> _Work request_:
Your output should be exactly the lines from the one containing "Expand David Garrido's reply with …more" through the last line of the listing, and nothing else. Pictures stay out.

> _Data under study_:
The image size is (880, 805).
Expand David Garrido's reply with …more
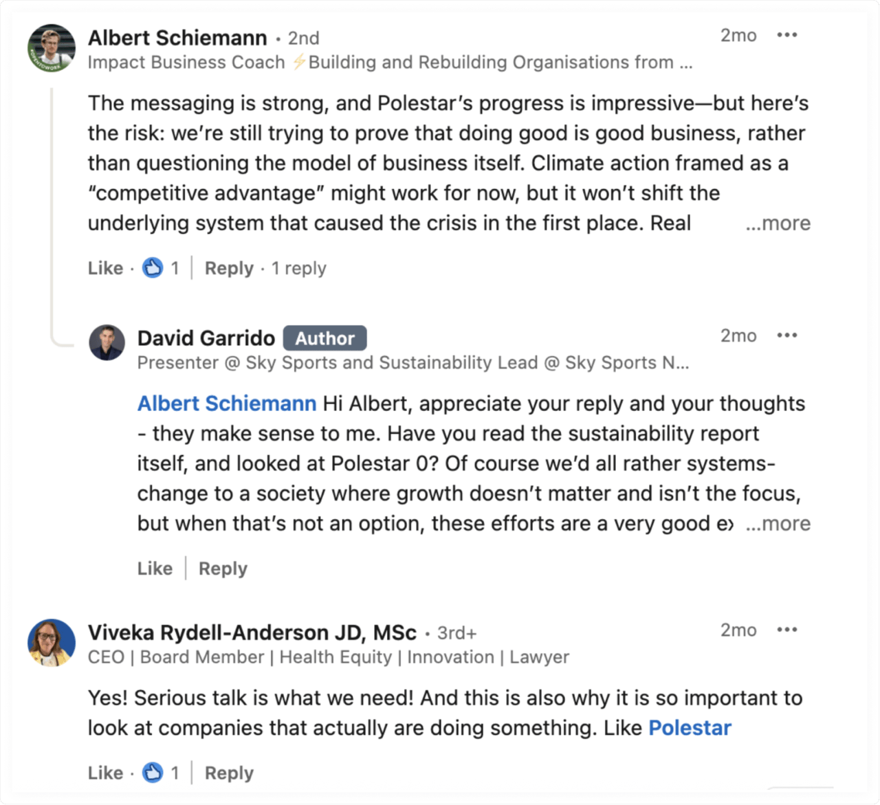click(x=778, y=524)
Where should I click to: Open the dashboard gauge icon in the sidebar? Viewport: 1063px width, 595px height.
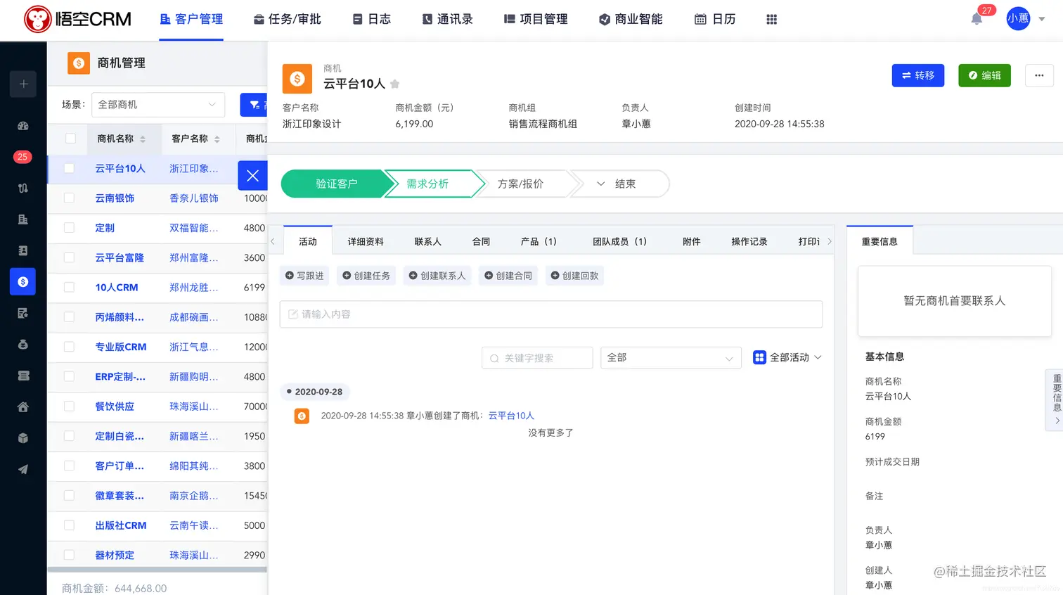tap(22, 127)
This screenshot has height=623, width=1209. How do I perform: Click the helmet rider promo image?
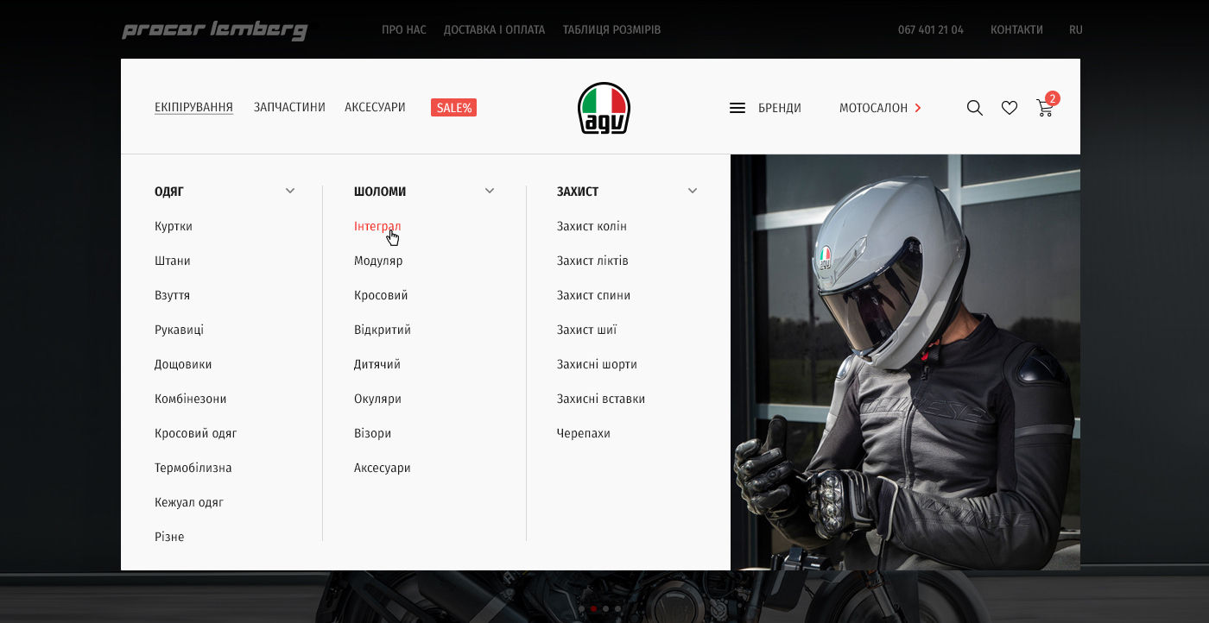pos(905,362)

> _The completed task_:
Expand David Garrido's reply with …more
click(x=778, y=524)
Where should I click to: Open the dashboard gauge icon in the sidebar? Viewport: 1063px width, 595px height.
tap(22, 127)
This screenshot has height=623, width=1209. How do I perform: Click the helmet rider promo image?
pos(905,362)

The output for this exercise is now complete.